Qui veut gouverner la Chine doit contrôler ses fleuves déclare un proverbe chinois. La maîtrise du fleuve Jaune et du Yangzi  a été une lutte séculaire menée par les paysans et les gouvernements chinois depuis l'Antiquité. Les inondations catastrophiques au Centre et au Sud de la Chine ont été une menace aussi forte que les invasions nomades. Les pouvoirs ont multiplié les digues, levées de terre, barrages et imposé une surveillance accrue des intempéries. Alors le choix du gouvernement de Chiang Kai Chek de détruire les digues contrôlant le Fleuve Jaune, d'engendrer le plus grand désastre écologique du XXè siècle mérite une analyse détaillée.

Travail demandé ::
A: Dans le texte sur la maîtrise des fleuves chinois, recopiez le passage qui s'ouvre sur les mots « Qui veut gouverner » et se termine par « une analyse détaillée. », en substituant « crues » à « inondations ».
B: Répondez aux questions suivantes d'après le texte sur la maîtrise des fleuves chinois :
(i) Depuis quelle époque la lutte pour maîtriser le fleuve Jaune et le Yangzi est-elle menée ?
(ii) À quelle autre menace les inondations au Centre et au Sud de la Chine sont-elles comparées ?
(iii) Quelles digues le gouvernement de Chiang Kai Chek a-t-il choisi de détruire ?
C: Résumez sous forme de liste le paragraphe du texte sur la maîtrise des fleuves chinois qui commence par « Qui veut gouverner la Chine », en conservant ses faits principaux.
Les lignes ci-après n'ont aucun rapport avec le texte sur la maîtrise des fleuves chinois.

Extraits de lignes ::

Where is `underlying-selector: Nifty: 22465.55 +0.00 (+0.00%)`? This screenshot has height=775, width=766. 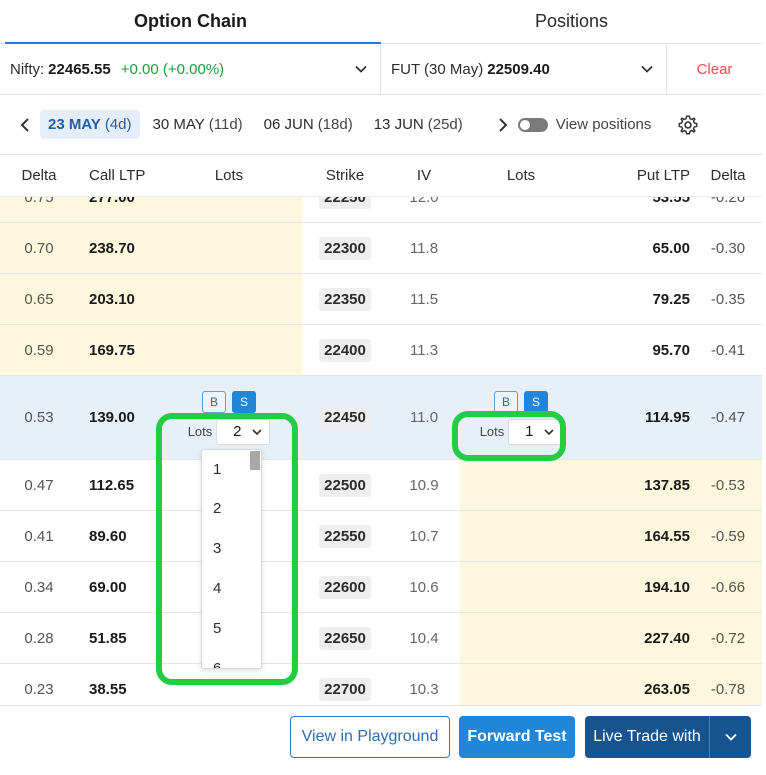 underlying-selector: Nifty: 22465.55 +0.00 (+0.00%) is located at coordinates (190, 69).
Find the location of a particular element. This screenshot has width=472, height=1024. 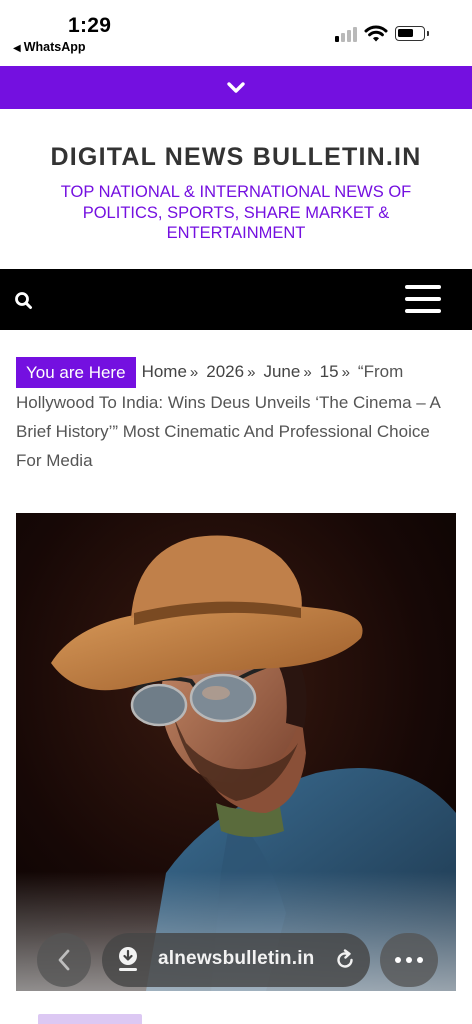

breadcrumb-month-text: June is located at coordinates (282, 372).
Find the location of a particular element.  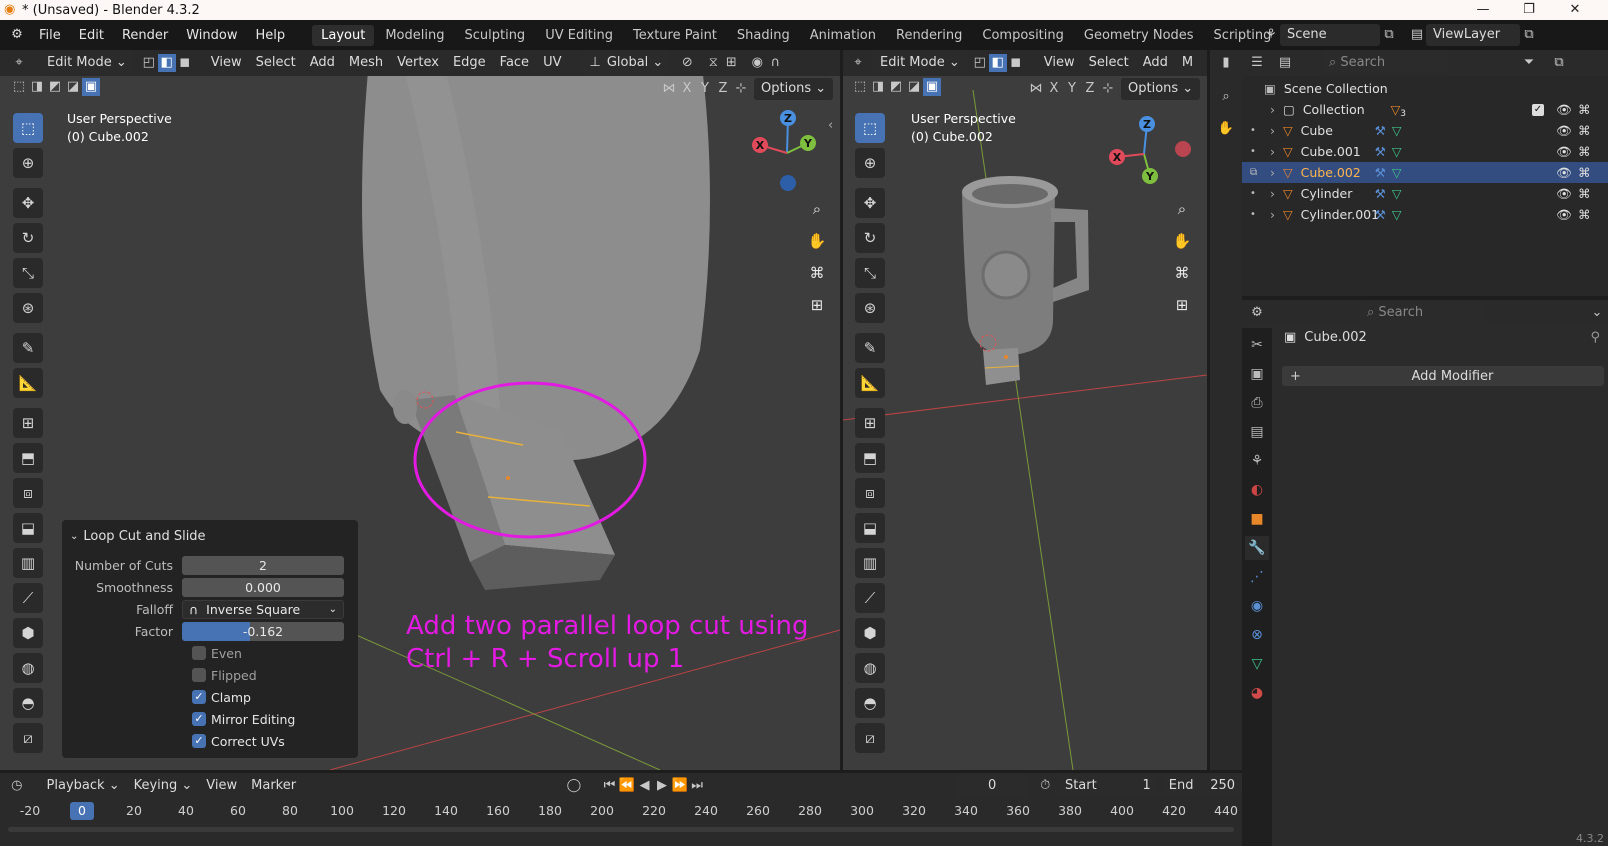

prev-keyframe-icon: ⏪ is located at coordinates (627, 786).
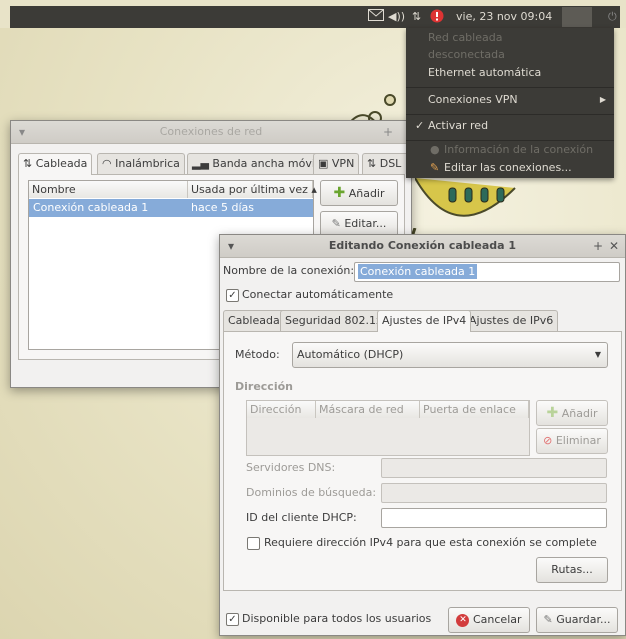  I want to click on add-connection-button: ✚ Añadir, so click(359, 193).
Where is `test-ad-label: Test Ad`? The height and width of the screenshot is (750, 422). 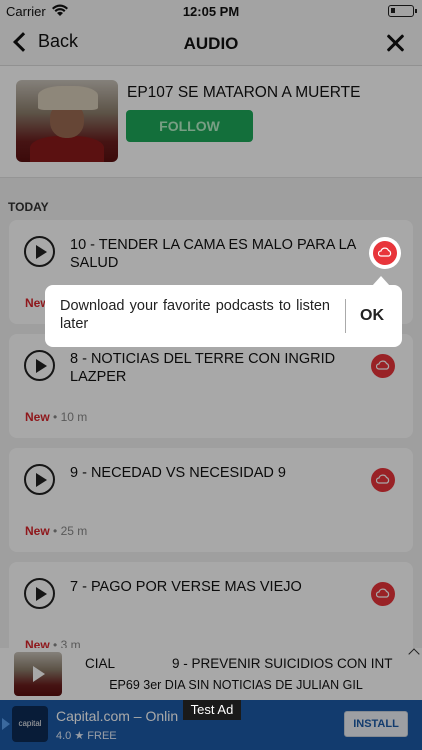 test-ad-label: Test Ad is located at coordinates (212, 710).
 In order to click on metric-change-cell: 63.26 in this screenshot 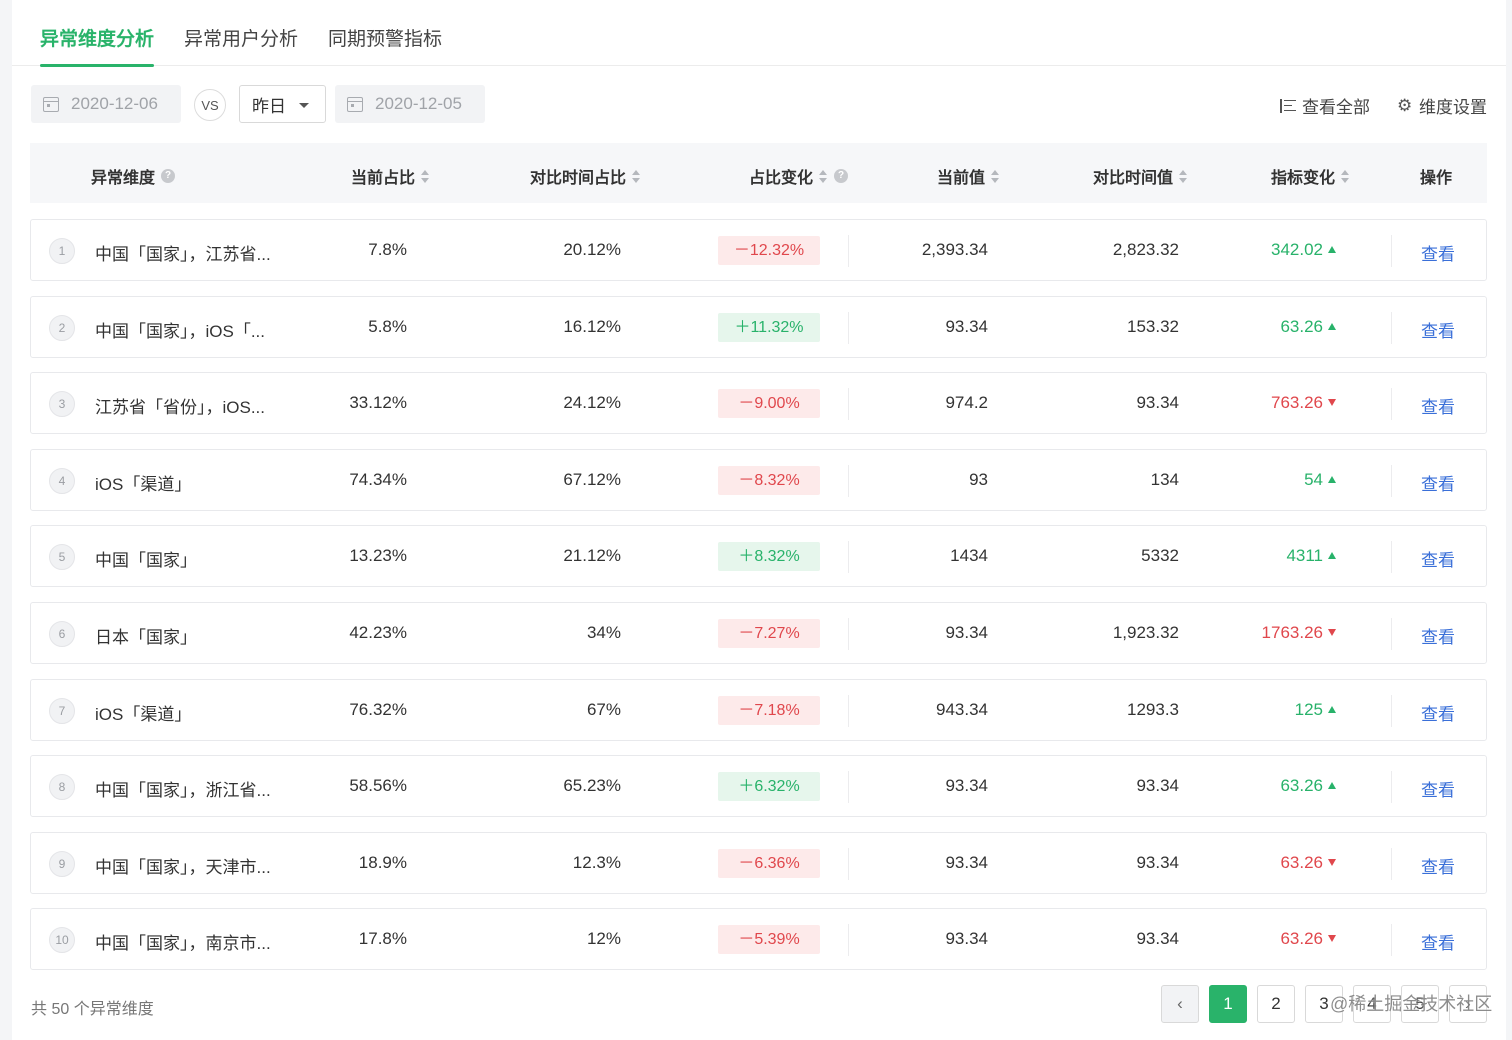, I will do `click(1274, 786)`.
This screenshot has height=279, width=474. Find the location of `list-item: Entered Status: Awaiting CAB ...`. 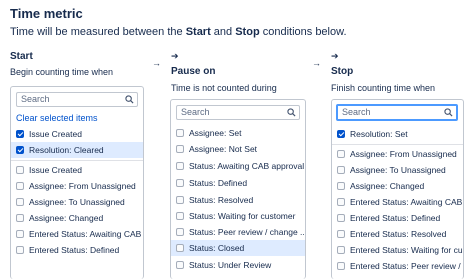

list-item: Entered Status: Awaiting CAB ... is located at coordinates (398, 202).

Réponses ::
A:
Qui veut gouverner la Chine doit contrôler ses fleuves déclare un proverbe chinois. La maîtrise du fleuve Jaune et du Yangzi  a été une lutte séculaire menée par les paysans et les gouvernements chinois depuis l'Antiquité. Les crues catastrophiques au Centre et au Sud de la Chine ont été une menace aussi forte que les invasions nomades. Les pouvoirs ont multiplié les digues, levées de terre, barrages et imposé une surveillance accrue des intempéries. Alors le choix du gouvernement de Chiang Kai Chek de détruire les digues contrôlant le Fleuve Jaune, d'engendrer le plus grand désastre écologique du XXè siècle mérite une analyse détaillée.

B:
(i) Depuis l'Antiquité.
(ii) Aux invasions nomades.
(iii) Les digues contrôlant le Fleuve Jaune.

C:
- Selon un proverbe chinois, gouverner la Chine suppose de contrôler ses fleuves.
- Depuis l'Antiquité, paysans et gouvernements luttent pour maîtriser le fleuve Jaune et le Yangzi.
- Au Centre et au Sud, les inondations catastrophiques ont constitué une menace aussi forte que les invasions nomades.
- Les pouvoirs ont multiplié digues, levées de terre et barrages, et renforcé la surveillance des intempéries.
- La destruction des digues du Fleuve Jaune, décidée par le gouvernement de Chiang Kai Chek, a provoqué le plus grand désastre écologique du XXe siècle et mérite une analyse détaillée.